If it is also sold and paired with an elimination of the general income tax I think it could have wide support on the right and left. And how would we pay for it without a national income tax? A value added tax and a carbon tax.
Nonsense.
Assuming the government intends to run something vaguely resembling a balanced budget, tax receipts (plus inflation away of govt debt) has to broadly, in the long term, equal money paid out (UBI + lots of other stuff). Which means (1) the government has to make up the portion of income tax revenues lost from high earners that spend relatively little by ensuring sales tax is sufficiently high to get the money back from lower earners that consume most of their monthly wage, and (2) every time the government puts the UBI up, they have to put taxes up [in the near future]
The problem is that UBI only works if it's redistributive. If you don't change the income distribution, the distribution of goods and services doesn't change. It seems to me like cost of living UBI + regressive taxation would just cause inflation with the UBI always lagging behind the newly higher costs.
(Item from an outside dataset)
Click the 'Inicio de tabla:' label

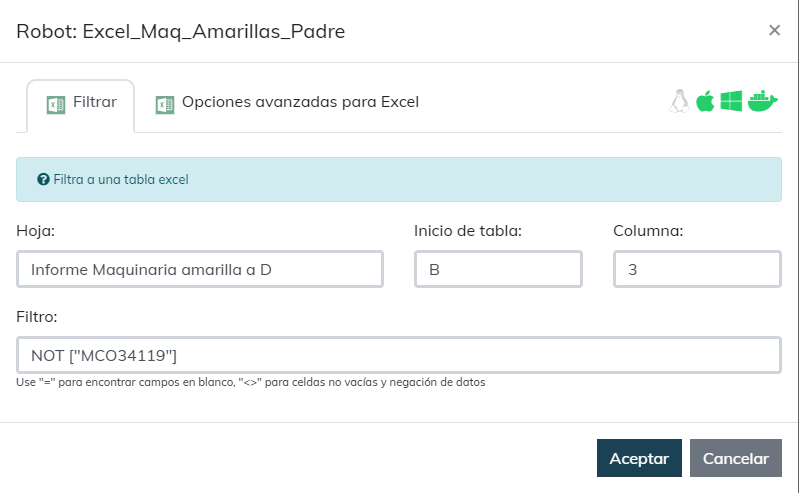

Basically the point is that a VAT with a UBI tied to inflation WOULD be redistributive. It effectively nullifies the regressive portion of a VAT and ties the UBI to the overall productivity and cost of doing business of the nation.
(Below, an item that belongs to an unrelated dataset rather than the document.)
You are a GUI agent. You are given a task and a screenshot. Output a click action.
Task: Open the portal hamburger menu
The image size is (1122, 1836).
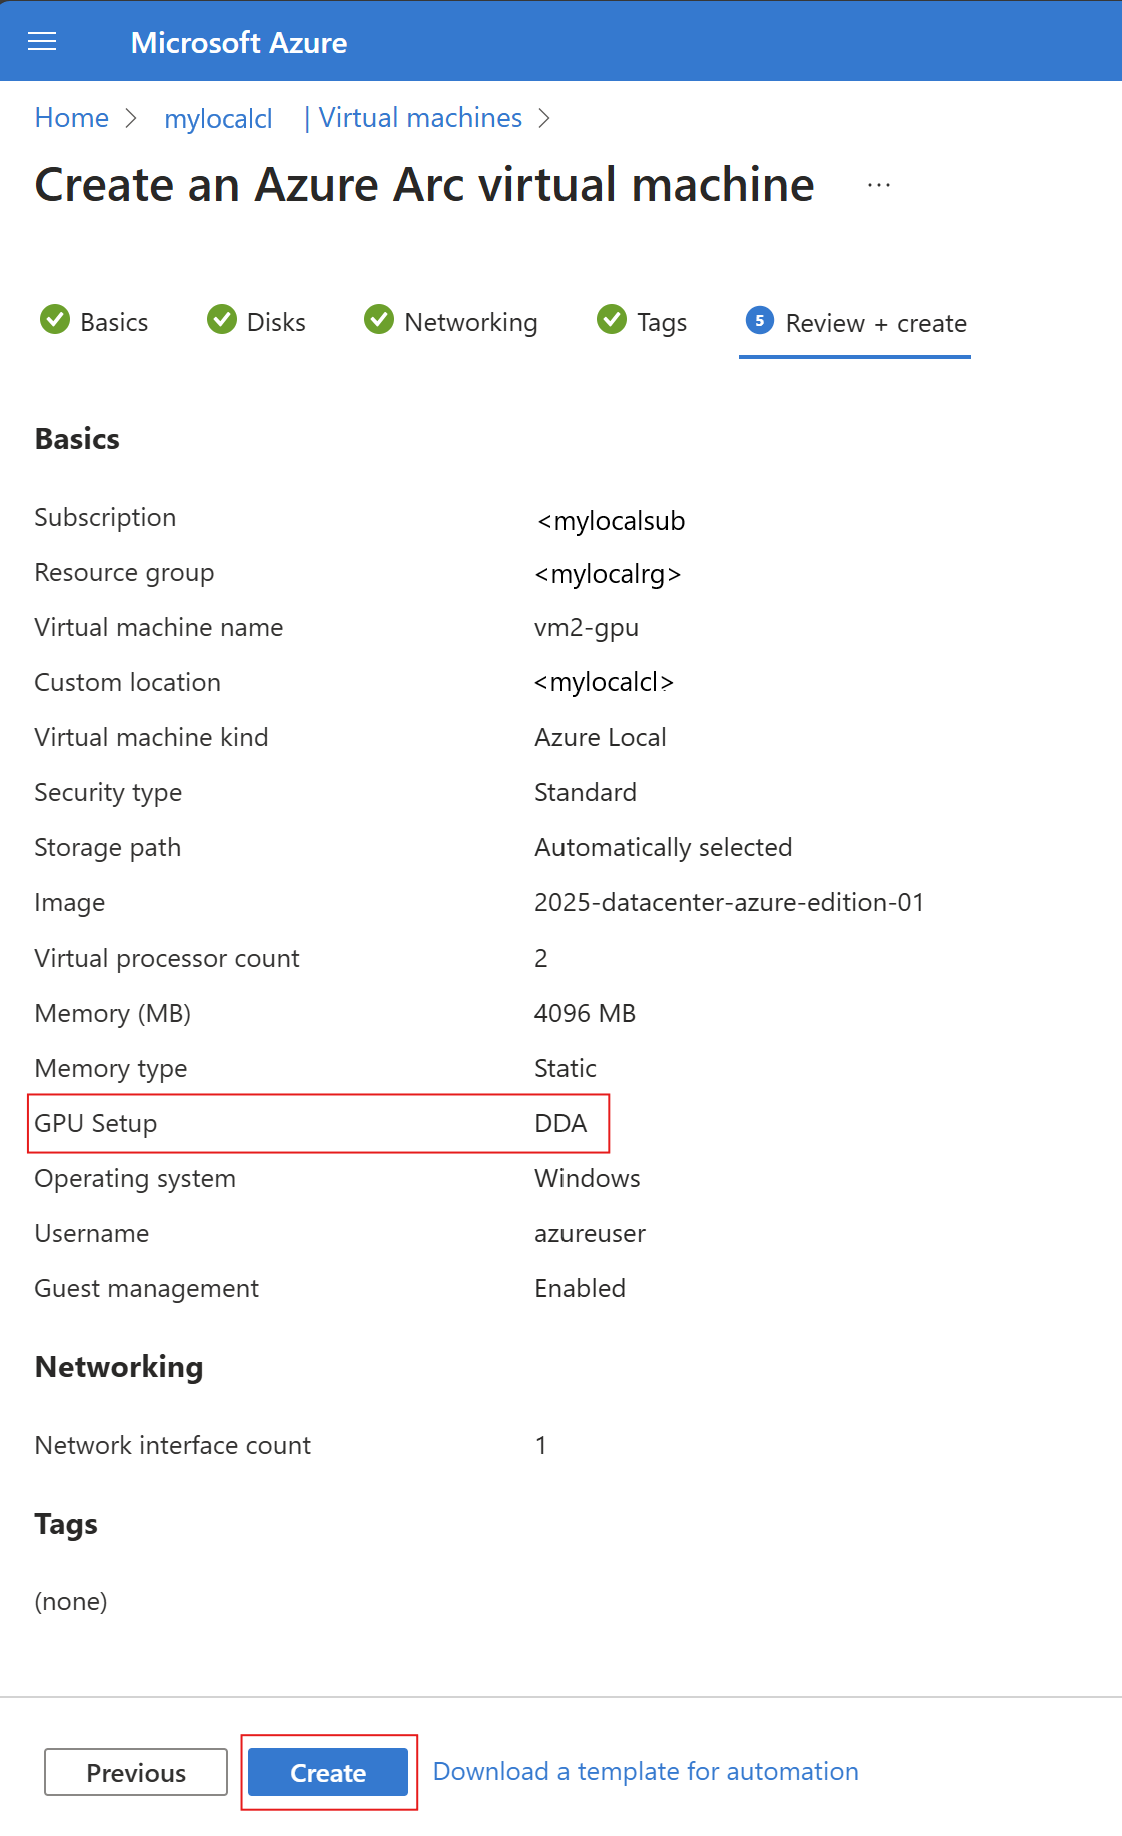pyautogui.click(x=42, y=41)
We need to return to a wealth-oriented tax. Neither income tax nor VAT are taxes on wealth.
But even as someone without a lot to worry about, I can't think of a fair way to tax wealth outside of land taxes, which would greatly disrupt the economy.
Yes, I understand that but a VAT need not be out of step with the goals of a UBI if the UBI is protected from the regression of a VAT by scaling it with the cost of living.